▶ _What the task asks_
Your answer should be the full set of records, printed exactly as they stand.
──────── The input ────────
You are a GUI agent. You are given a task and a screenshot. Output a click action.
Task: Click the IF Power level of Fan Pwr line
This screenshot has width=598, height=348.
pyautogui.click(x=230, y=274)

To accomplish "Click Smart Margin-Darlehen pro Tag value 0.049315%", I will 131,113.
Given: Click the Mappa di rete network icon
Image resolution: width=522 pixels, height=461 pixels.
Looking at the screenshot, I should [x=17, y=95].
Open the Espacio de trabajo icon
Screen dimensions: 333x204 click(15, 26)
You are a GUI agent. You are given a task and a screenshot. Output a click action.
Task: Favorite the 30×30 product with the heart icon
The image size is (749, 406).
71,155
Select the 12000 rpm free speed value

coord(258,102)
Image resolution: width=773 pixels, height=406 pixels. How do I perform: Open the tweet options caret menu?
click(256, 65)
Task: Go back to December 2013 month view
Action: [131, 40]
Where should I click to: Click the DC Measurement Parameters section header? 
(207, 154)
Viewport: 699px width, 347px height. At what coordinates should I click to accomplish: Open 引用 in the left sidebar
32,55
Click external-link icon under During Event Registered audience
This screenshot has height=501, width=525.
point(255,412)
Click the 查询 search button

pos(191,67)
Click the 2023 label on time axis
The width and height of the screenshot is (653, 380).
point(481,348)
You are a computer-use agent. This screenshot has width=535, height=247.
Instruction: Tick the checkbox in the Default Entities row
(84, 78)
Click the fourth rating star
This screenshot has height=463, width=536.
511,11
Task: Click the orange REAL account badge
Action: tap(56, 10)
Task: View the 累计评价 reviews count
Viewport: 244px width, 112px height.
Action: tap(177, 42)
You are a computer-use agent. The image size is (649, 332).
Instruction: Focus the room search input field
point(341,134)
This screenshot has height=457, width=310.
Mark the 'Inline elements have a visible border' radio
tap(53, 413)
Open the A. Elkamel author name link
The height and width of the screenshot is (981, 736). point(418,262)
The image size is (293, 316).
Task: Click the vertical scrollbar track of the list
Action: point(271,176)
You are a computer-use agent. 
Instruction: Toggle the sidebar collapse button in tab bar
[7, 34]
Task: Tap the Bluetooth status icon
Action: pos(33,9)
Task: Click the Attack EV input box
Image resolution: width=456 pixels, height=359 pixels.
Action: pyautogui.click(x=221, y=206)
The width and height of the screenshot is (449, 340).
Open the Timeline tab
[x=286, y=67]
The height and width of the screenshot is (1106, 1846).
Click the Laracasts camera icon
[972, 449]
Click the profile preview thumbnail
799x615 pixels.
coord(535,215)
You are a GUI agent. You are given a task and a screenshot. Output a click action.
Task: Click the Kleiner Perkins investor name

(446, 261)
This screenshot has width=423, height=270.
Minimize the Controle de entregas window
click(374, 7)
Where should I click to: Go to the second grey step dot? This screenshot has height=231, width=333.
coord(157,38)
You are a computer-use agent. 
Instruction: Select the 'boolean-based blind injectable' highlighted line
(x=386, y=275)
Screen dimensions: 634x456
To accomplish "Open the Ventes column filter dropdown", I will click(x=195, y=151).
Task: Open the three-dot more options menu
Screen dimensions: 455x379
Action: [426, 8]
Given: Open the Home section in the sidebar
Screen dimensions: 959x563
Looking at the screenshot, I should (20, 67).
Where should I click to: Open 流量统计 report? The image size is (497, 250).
────────
▶ _Response to this task_
You are a GUI agent. You are given a task and a screenshot. Output a click action.
Task: Click the IF Power level of Fan Pwr line
This screenshot has width=598, height=348.
pyautogui.click(x=230, y=274)

To accomplish "Click Smart Margin-Darlehen pro Tag value 0.049315%", I will 131,113.
Given: Click the Mappa di rete network icon
Image resolution: width=522 pixels, height=461 pixels.
Looking at the screenshot, I should [x=17, y=95].
Open the Espacio de trabajo icon
Screen dimensions: 333x204 click(15, 26)
You are a GUI agent. You are given a task and a screenshot. Output a click action.
Task: Favorite the 30×30 product with the heart icon
The image size is (749, 406).
71,155
Select the 12000 rpm free speed value

coord(258,102)
Image resolution: width=773 pixels, height=406 pixels. How do I perform: Open the tweet options caret menu?
click(256, 65)
Task: Go back to December 2013 month view
Action: [131, 40]
Where should I click to: Click the DC Measurement Parameters section header? 
(207, 154)
Viewport: 699px width, 347px height. At what coordinates should I click to accomplish: Open 引用 in the left sidebar
32,55
Click external-link icon under During Event Registered audience
This screenshot has height=501, width=525.
point(255,412)
Click the 查询 search button

pos(191,67)
Click the 2023 label on time axis
The width and height of the screenshot is (653, 380).
point(481,348)
You are a computer-use agent. This screenshot has width=535, height=247.
Instruction: Tick the checkbox in the Default Entities row
(84, 78)
Click the fourth rating star
This screenshot has height=463, width=536.
511,11
Task: Click the orange REAL account badge
Action: tap(56, 10)
Task: View the 累计评价 reviews count
Viewport: 244px width, 112px height.
Action: tap(177, 42)
You are a computer-use agent. The image size is (649, 332).
Instruction: Focus the room search input field
point(341,134)
This screenshot has height=457, width=310.
Mark the 'Inline elements have a visible border' radio
tap(53, 413)
Open the A. Elkamel author name link
The height and width of the screenshot is (981, 736). point(418,262)
The image size is (293, 316).
Task: Click the vertical scrollbar track of the list
Action: point(271,176)
You are a computer-use agent. 
Instruction: Toggle the sidebar collapse button in tab bar
[7, 34]
Task: Tap the Bluetooth status icon
Action: pos(33,9)
Task: Click the Attack EV input box
Image resolution: width=456 pixels, height=359 pixels.
Action: pyautogui.click(x=221, y=206)
The width and height of the screenshot is (449, 340).
Open the Timeline tab
[x=286, y=67]
The height and width of the screenshot is (1106, 1846).
Click the Laracasts camera icon
[972, 449]
Click the profile preview thumbnail
799x615 pixels.
coord(535,215)
You are a GUI agent. You are given a task and a screenshot. Output a click action.
Task: Click the Kleiner Perkins investor name

(446, 261)
This screenshot has width=423, height=270.
Minimize the Controle de entregas window
click(374, 7)
Where should I click to: Go to the second grey step dot? This screenshot has height=231, width=333.
coord(157,38)
You are a computer-use agent. 
Instruction: Select the 'boolean-based blind injectable' highlighted line
(x=386, y=275)
Screen dimensions: 634x456
To accomplish "Open the Ventes column filter dropdown", I will click(x=195, y=151).
Task: Open the three-dot more options menu
Screen dimensions: 455x379
Action: [426, 8]
Given: Open the Home section in the sidebar
Screen dimensions: 959x563
Looking at the screenshot, I should (20, 67).
Where should I click to: Open 流量统计 report? The image size is (497, 250).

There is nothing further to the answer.